Why do I estimate Ivan's wind speeds at 115 kt, gusting to 140-150 kt? Visual wind damage....using the Fujita scale, the same way I've rated tornadoes for years. I've seen several hi-rise structures along the beachfront with large sections of the exterior walls missing....eerily similar to the Burger King headquarters building near Perrine, Florida after Andrew passed through. The damage to these beachfront structures was caused by wind....it was above the third floor..above the storm surge level. There was also several complete building failures in Pensacola...I saw them on Atlanta's WSB-TV news; one family who survived their home collapsing in stated the wind was "just like a bomb went off"...then the house began coming apart. It was a frame home with F3 damage....160 mph in my estimation. This wasn't a tornado...not in the inner core at landfall...it was an explosive burst of wind from the hurricane.
I just checked out the AOML experimental chart you posted. That 95 kt surface wind report was based on 0400z SMFR data....the NOAA research aircraft left the area over two hours before landfall occurred. I noted the eyewall convection in Ivan intensified significantly during those 2 1/2 hours....just as the hurricane was coming ashore (and in the area just east of Gulf Shores...eastward to Perdido Key...where max winds occurred, based on visual damage photos).
Just look at the rapid increase in Jeanne's surface wind field at time of landfall last night....one surface estimate near the shoreline north of Fort Pierce of 112 kts at time of landfall....almost 130 mph.

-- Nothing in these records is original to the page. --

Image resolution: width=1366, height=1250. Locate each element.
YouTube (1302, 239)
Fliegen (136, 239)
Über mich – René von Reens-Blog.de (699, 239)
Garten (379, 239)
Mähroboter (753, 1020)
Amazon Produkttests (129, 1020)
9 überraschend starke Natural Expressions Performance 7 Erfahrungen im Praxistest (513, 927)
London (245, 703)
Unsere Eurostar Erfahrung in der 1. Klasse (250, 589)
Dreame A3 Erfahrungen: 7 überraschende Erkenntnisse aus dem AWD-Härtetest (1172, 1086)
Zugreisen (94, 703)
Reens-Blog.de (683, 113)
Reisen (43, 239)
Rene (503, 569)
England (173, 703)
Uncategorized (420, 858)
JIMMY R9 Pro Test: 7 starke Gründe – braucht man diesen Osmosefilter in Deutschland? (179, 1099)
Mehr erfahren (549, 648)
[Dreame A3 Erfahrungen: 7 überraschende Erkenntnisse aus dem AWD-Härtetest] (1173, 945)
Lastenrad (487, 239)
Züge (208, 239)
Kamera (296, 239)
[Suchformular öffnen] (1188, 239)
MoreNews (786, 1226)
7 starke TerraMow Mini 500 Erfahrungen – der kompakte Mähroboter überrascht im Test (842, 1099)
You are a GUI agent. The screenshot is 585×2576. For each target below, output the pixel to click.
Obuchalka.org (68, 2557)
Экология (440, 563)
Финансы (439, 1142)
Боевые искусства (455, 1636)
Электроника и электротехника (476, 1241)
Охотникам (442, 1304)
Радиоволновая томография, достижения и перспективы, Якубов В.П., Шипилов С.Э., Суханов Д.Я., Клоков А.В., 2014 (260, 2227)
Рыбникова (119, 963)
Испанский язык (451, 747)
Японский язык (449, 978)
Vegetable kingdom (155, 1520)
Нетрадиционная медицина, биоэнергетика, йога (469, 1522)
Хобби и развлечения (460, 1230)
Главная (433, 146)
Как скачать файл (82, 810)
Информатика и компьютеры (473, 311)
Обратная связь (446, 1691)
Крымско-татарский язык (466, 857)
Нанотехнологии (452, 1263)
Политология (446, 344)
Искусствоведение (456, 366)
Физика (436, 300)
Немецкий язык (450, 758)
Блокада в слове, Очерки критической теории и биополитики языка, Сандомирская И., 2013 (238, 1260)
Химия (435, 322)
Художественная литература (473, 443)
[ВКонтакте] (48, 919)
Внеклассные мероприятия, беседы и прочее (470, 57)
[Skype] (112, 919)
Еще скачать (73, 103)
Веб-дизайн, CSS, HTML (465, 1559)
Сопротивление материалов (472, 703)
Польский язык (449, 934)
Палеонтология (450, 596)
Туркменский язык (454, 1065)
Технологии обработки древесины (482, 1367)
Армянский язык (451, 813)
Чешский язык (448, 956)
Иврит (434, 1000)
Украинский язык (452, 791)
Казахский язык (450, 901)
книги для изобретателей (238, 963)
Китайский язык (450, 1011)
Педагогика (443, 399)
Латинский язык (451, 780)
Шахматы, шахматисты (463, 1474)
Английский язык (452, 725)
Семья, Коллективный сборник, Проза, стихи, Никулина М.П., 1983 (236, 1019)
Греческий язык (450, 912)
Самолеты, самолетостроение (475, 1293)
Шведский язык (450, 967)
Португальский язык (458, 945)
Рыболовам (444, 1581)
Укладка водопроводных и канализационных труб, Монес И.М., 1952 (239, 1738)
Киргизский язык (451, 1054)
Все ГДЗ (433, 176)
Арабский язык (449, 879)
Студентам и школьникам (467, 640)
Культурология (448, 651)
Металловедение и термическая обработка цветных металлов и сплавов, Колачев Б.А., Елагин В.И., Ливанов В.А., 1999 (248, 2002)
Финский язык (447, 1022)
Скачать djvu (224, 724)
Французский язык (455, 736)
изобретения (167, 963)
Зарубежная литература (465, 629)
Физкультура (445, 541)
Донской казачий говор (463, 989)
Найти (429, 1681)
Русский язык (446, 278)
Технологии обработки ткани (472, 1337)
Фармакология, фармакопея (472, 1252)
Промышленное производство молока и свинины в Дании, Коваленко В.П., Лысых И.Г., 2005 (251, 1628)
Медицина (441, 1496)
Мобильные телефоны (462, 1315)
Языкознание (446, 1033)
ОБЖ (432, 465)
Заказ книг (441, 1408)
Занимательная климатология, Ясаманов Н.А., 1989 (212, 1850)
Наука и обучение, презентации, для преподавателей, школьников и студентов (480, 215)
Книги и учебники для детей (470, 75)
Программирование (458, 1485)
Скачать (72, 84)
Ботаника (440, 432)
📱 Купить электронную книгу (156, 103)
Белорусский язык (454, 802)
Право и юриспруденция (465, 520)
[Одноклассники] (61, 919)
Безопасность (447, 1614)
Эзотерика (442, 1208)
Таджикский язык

That is IMO what happened with Ivan....but there was no NOAA P-3 in the hurricane with SMFR capability. Look at how Jeanne changed...the 11 p.m. advisory stated Jeanne might NOT even be a cat-3 based on flight data from 8-10 p.m.....but within an hour, the NOAA aircraft was measuring 113 kt at flight level and 100-112 kt at the surface.
I've rated and surveyed hurricane wind damage since 1979....my first two up-close encounters with hurricanes David and Frederic. If I didn't feel confident that Ivan was stronger than Opal and Frederic at landfall....I wouldn't post it.
FYI - you mentioned the fact part of Ivan's eyewall eroded away prior to landfall. Two observations....1) so did Opal's, except it was being sheared, over 78° sst's, and even more disorganized...yet 144 mph gusts were measured at Hurlburt Field (incidentally the same anemometer which was destroyed by Ivan)...and 2) at time of landfall, Ivan's eyewall looked the most intense it had in several hours....it was definitely better organized at 0700z than at 0400z.